According to the Star Ledger:
While ending the RCAs, the bill would raise new funds for construction or rehabilitation of affordable homes by charging developers a 2.5 percent fee on the value of commercial buildings they erect. Of the $163 million the state hopes to raise through the levy, $20 million would be set aside annually to replace the money that was provided by the affluent towns. The remainder would go toward providing affordable housing statewide.
Another $109 million in state realty transfer fee revenue, and an estimated $190 million in development fees already raised but not yet spent by municipalities, also would go toward the housing.
The legislation also would create five areas, each with 25 towns, that would work collectively to provide affordable housing in their regions.

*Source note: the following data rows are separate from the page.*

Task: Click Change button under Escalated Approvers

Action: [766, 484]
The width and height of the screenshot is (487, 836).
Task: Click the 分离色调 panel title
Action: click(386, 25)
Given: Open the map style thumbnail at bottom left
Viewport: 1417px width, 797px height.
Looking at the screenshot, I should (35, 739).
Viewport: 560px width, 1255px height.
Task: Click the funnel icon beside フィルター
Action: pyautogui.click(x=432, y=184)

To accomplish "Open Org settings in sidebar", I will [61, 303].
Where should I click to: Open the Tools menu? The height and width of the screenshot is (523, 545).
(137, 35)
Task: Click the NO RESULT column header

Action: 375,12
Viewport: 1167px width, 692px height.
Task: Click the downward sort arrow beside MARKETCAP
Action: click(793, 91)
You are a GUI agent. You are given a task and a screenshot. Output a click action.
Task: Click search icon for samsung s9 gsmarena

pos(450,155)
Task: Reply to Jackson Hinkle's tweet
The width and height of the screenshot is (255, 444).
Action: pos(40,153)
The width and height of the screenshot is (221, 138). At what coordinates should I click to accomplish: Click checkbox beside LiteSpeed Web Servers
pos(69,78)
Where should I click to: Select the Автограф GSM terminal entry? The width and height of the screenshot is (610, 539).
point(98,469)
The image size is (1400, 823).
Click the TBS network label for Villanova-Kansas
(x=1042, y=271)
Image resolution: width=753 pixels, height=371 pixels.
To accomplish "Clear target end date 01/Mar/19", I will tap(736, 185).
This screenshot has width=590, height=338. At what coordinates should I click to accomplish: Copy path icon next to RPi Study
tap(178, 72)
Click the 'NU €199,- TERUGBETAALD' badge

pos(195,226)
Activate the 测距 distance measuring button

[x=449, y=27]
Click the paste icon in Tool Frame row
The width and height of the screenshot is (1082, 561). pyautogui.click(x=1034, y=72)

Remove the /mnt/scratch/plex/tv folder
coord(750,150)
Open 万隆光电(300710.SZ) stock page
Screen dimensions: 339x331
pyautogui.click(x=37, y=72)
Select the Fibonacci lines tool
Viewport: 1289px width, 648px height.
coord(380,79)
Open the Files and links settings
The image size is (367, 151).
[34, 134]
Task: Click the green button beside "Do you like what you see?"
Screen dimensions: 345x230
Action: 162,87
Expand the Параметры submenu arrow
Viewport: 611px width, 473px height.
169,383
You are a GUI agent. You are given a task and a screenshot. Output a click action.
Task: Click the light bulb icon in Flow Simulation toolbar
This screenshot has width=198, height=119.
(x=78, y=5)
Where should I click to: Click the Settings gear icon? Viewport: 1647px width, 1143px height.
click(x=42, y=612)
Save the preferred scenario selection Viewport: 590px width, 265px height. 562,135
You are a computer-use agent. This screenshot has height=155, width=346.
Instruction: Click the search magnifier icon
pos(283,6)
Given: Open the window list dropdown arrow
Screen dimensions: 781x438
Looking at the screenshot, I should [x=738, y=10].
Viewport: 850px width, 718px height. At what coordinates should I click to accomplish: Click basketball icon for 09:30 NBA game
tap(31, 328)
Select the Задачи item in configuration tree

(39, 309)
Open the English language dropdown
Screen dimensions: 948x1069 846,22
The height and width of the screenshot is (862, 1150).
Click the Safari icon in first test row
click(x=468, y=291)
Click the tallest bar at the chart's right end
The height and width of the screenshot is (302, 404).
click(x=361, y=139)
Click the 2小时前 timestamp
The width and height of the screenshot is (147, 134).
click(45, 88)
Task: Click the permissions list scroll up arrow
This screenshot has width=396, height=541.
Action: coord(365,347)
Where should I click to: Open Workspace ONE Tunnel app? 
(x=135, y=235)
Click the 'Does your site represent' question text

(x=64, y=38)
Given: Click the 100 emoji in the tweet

In four of those areas — the Highlands, the Pinelands, the Meadowlands and Fort Monmouth — they would seek to place as much of 50 percent of their affordable housing near mass transportation. The fifth area, the Atlantic City region, would have no restrictions on where the housing could be placed.
The legislation also would require that 20 percent of state-assisted development projects, such as transit villages, be set aside for affordable units. It would increase the maximum income to qualify for affordable housing from $63,000 to $87,000 for a family of four, and replace every affordable unit lost through redevelopment with another.
The proposal would create a State Housing Commission to develop an annual strategic housing plan, submit annual reports to the Legislature and require regular publication of affordable housing statistics.